Accommodating Intraocular Lenses (IOL) for Cataract Surgery
Crystalens and Trulign Toric are premium intraocular lenses (IOLs) that correct presbyopia as well as common refractive errors, enabling an expanded range of clear vision and a decreased need for eyeglasses after cataract surgery, compared with surgery performed with conventional monofocal IOLs.
Currently, Crystalens and Trulign Toric IOLs are the only FDA-approved presbyopia-correcting IOLs for cataract surgery that improve near vision by a focusing process called accommodation. This is why they are classified as "accommodating IOLs."
Both lenses are manufactured and distributed by Bausch + Lomb.
What Is Accommodation?
Accommodation is a process that enables the eye to adjust its focusing power to provide clear vision at all distances.
Accommodation is made possible by the lens inside the eye and the circular muscle that surrounds the lens, called the ciliary muscle. The lens and ciliary muscle are connected by a 360-degree series of fibers (called ciliary zonules) that extend from the ciliary muscle to the thin lens capsule (or "bag") that encloses the lens. The ciliary muscle, ciliary zonules and lens capsule keep the lens suspended in its proper position inside the eye for clear vision.
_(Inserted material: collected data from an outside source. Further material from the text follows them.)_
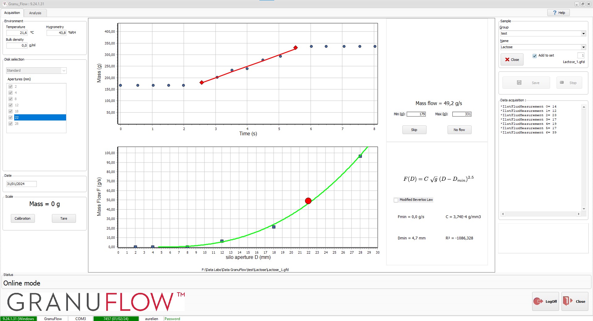Click the No flow button
This screenshot has height=321, width=593.
pyautogui.click(x=459, y=130)

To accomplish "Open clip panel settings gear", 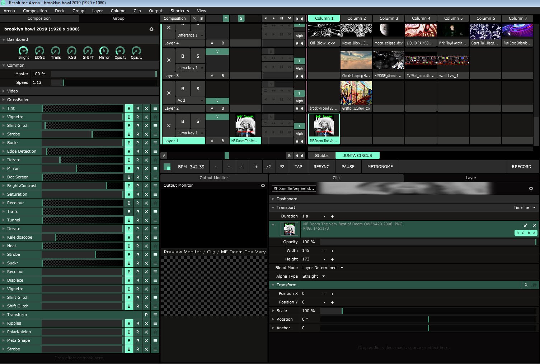I will coord(531,189).
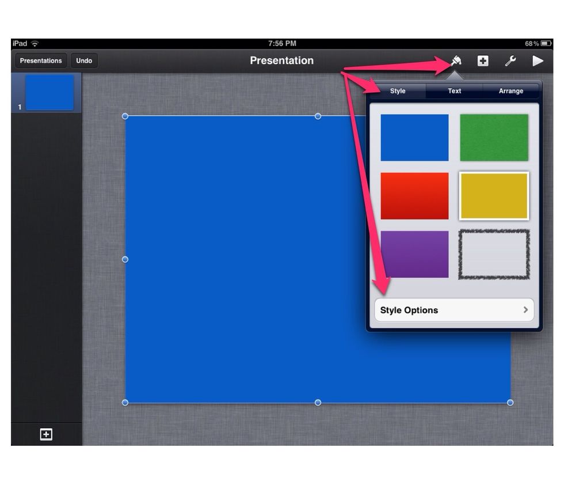Open the Insert plus icon
Screen dimensions: 564x481
[483, 60]
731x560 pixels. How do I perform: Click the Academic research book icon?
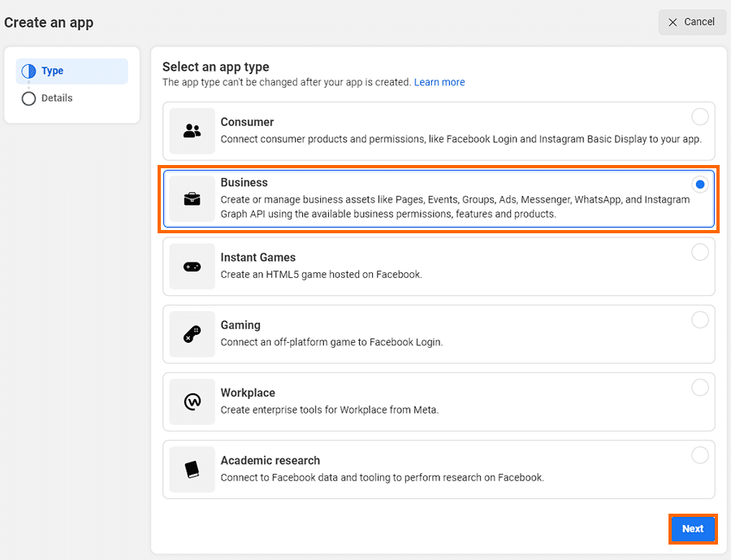192,470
When the ciliary muscle is relaxed, the lens flattens to enable clear distance vision. When the ciliary muscle contracts, the lens thickens, becoming more curved for added magnification for clear near vision.
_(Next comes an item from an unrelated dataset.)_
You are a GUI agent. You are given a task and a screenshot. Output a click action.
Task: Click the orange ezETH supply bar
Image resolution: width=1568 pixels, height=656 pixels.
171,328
In a young eye, accommodation is essentially instantaneous and effortless. As the eye ages, the lens becomes less flexible, causing the loss of near vision that is the hallmark sign of presbyopia in people over age 40.
How Accommodating IOLs Work
During cataract surgery, a circular opening is cut in the anterior part of the lens capsule so the surgeon can remove the eye's natural lens that has become cloudy. This step is called an anterior capsulotomy.
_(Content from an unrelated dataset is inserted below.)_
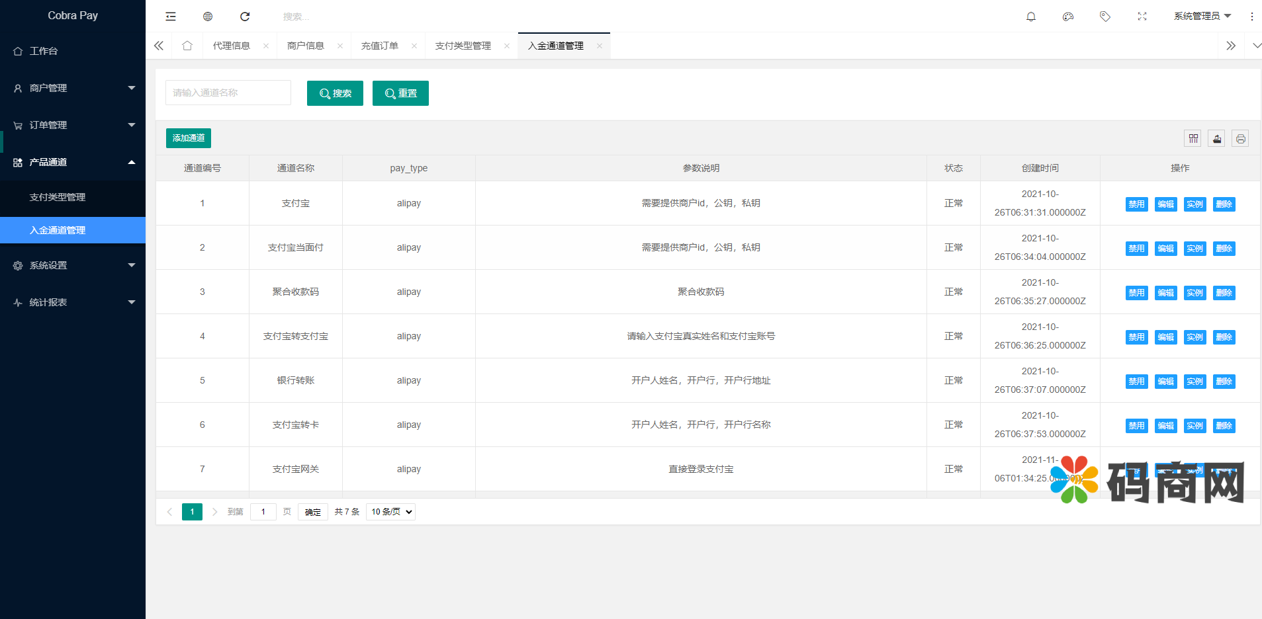Export table data with the export icon
Image resolution: width=1262 pixels, height=619 pixels.
(x=1217, y=138)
The peripheral and posterior portions of the lens capsule are left intact, forming a partially open "bag" that the intraocular lens is positioned within to restore focusing power to the eye.
All IOLs have a central optical zone, with peripheral "legs" (called haptics) that secure the lens implant inside the lens capsule. The primary difference between a conventional monofocal IOL and an accommodating IOL is the design of these haptics.
In a conventional IOL, the haptics are designed to keep the optical portion of the implant stationary, with no rotation or anterior/posterior movement that could affect vision.
In an accommodating IOL, the haptics are designed to keep the IOL securely in place and prevent any rotational movement, but the legs are flexible in a way that allows the optical portion of the IOL to move slightly forward upon contraction of the ciliary muscle. In this fashion, an accommodating IOL can expand the range of clear vision after cataract surgery, providing better near vision without eyeglasses than what is possible with a conventional monofocal IOL procedure.
Types of Accommodating IOLs
The Crystalens IOL and the Trulign Toric IOL are very similar in design and both correct presbyopia. The primary difference between these two FDA-approved accommodating IOLs is that the Trulign Toric IOL can correct astigmatism as well as nearsightedness or farsightedness.
Advantages and Limitations of Accommodating IOLs
Though Crystalens and Trulign Toric accommodating IOLs provide an expanded range of clear vision compared with conventional monofocal intraocular lenses, you may still need reading glasses to comfortably see small print and perform other near vision tasks.
That said, most people who choose one of these accommodating IOLs are very pleased with the greater freedom from eyeglasses they have after cataract surgery.
Another type of presbyopia-correcting IOL that is an alternative to accommodative IOLs is the multifocal IOL category. Like multifocal contact lenses, these premium IOLs have more than one power, with added magnification in certain zones of the lens for improved near vision.
Both categories or presbyopia-correcting lenses — accommodating IOLs and multifocal IOLs — have advantages and limitations. Generally, while both designs expand the range of clear vision compared with conventional monofocal IOLs, accommodating IOLs tend to provide sharper distance vision than multifocal lenses, and multifocal IOLs tend to provide more magnifying power for seeing fine print than accommodating IOLs.
Your cataract surgeon can help you decide if accommodating IOLs or multifocal IOLs are the right choice for your particular needs during your preoperative eye exam and consultation.
Cost of Accommodating IOLs
Crystalens and Trulign Toric accommodating IOLs are premium intraocular lenses and therefore cost more than conventional monofocal IOLs. Also, the added cost of these presbyopia-correcting IOLs typically is not covered by Medicare or private health insurance.
You can expect an additional out-of-pocket cost of $1,500 to $3,000 or more per eye if you choose an accommodating IOL, especially if you also decide to upgrade to a laser cataract surgery procedure that many surgeons recommend to achieve the best possible vision with a presbyopia-correcting IOL.